In fact, it looks like households are paying a lot more than required. Here’s the Flow of Funds ratio of total household and nonprofit liabilities over GDP. The Great Deleveraging is proceeding apace, and unless that’s all debt forgiveness and bankruptcy, debt payments appear to be higher than the monthly minimum: But I don’t think monthly debt payments are the main way that balance sheets matter. After all, when people pay down debt that money goes to somebody else–a lender–who can decide how best to invest the repaid cash. Instead, I argue that net worth matters, because net worth makes you trustworthy. Households with high net worth can borrow at leisure and at low rates; households with high net worth can sell an underwater house and take a $10,000 hit, invest money in a new business, borrow to put the kids through college. They can borrow and invest easily because they have something to offer, because they can put skin in the game. You know the old song about how freedom’s just another word for nothing left to lose? High net worth families don’t have a lot of freedom…and that’s why bankers love them. So what’s happened to net worth since the financial crisis? I think you know:
The last time we were at this level of net worth [Update: for more than a couple of quarters] was in the late 90’s. A lot of high net worth families–the kind that bankers love to see walking through the door–have somehow disappeared in the last few years.
The last paragraph is a bit of a stretch. What´s “off place” are the two wide swings in the net worth ratio since the mid-90s.

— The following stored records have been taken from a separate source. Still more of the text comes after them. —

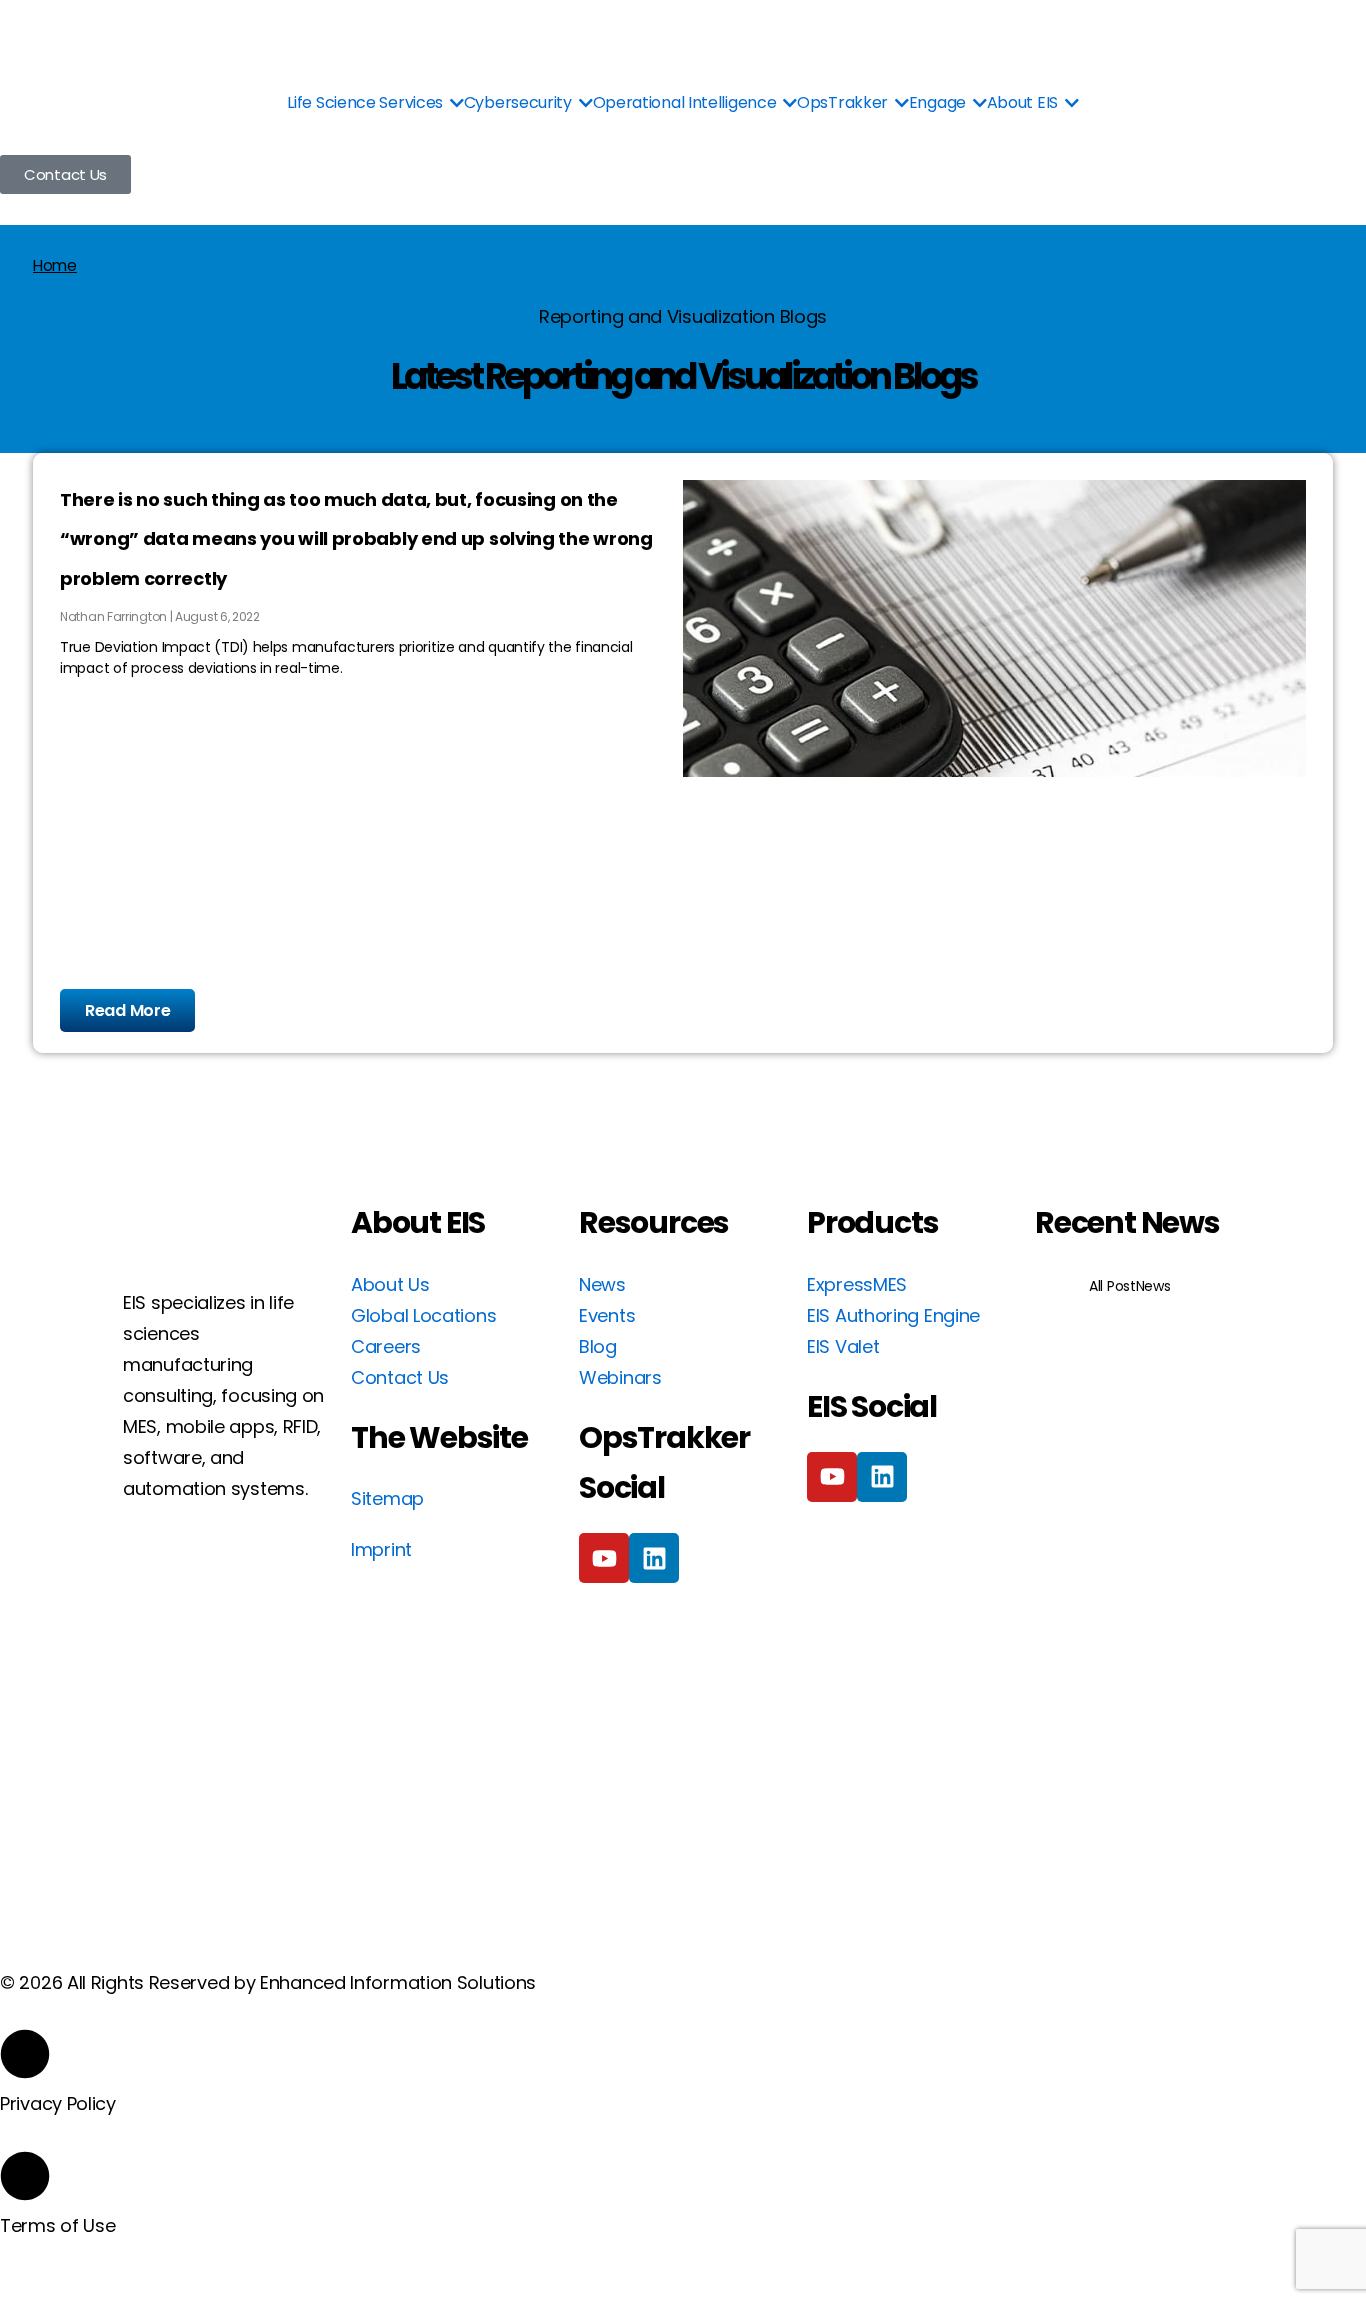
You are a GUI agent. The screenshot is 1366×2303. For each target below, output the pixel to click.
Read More (127, 1010)
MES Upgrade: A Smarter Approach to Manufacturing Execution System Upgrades (1139, 1541)
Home (55, 265)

As the chart below shows, these are clearly linked to, first the stock market gains of the second half of the 90s, and then to the second upswing in stock prices and concomitant increase in house prices between 2003 and 2006/07. The point after which NGDP tanked is signaled by a red dot in the charts. Observe that by that time the net worth ratio had completed most of its fall.
Note, however, that even with much lower net worth household could still borrow. That dries up only after nominal spending tanks!
Additional evidence is provided by the unemployment rate. It also only skyrockets when spending takes a plunge. That´s when the recession turned into depression!